● **Your instructions**: Read the records below and report each line in which "agent" occurs.

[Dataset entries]
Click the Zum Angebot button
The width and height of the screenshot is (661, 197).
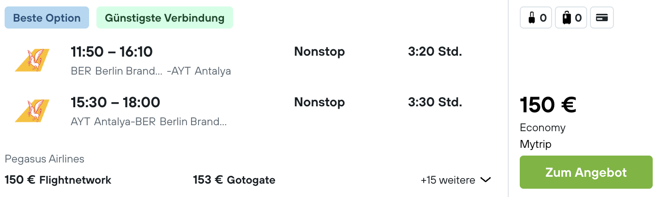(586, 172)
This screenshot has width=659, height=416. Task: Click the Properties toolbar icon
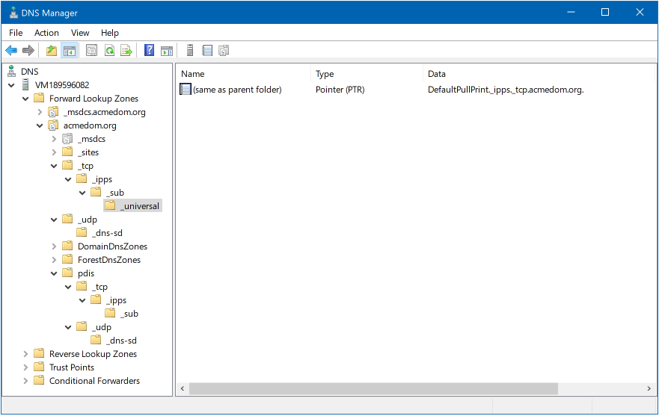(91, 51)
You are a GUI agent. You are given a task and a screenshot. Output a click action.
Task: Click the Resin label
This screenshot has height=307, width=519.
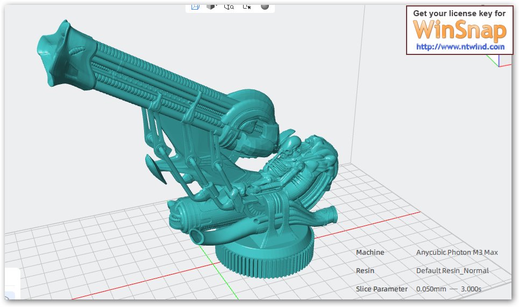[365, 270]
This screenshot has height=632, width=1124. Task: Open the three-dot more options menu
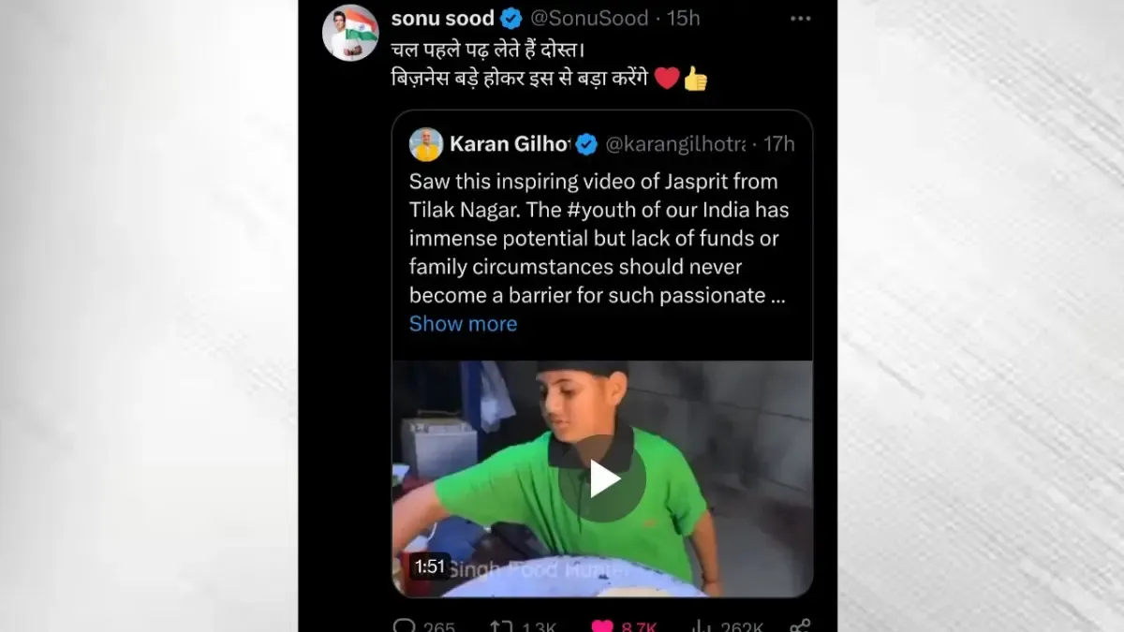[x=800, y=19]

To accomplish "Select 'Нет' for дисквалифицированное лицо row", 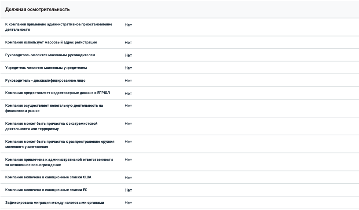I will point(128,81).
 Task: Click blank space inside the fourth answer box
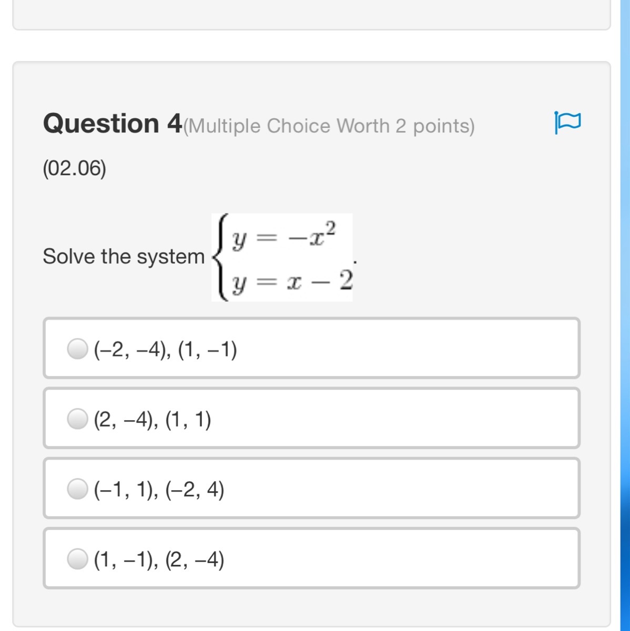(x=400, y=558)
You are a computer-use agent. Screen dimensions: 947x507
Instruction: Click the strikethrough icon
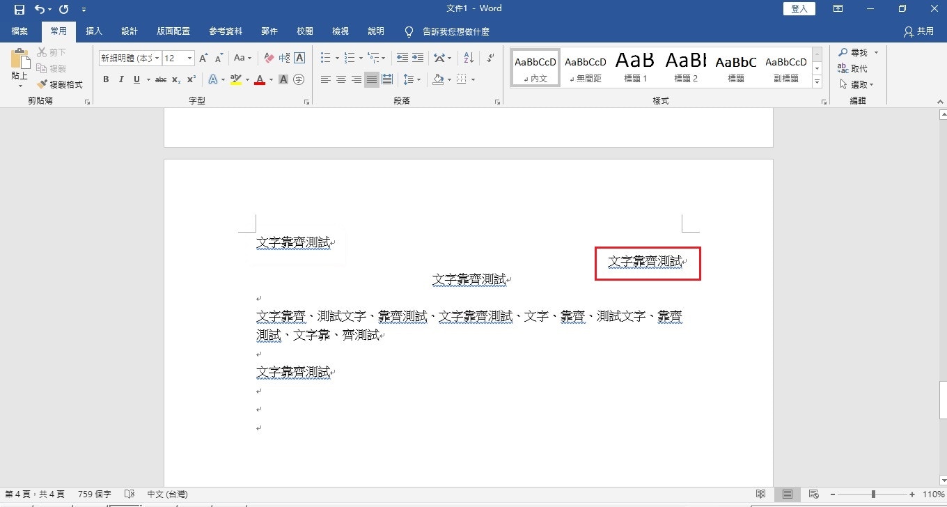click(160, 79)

● **Answer**:
You are a GUI agent. You are given a task and a screenshot. Output a click action.
You are a computer-use agent. Screen dimensions: 947x507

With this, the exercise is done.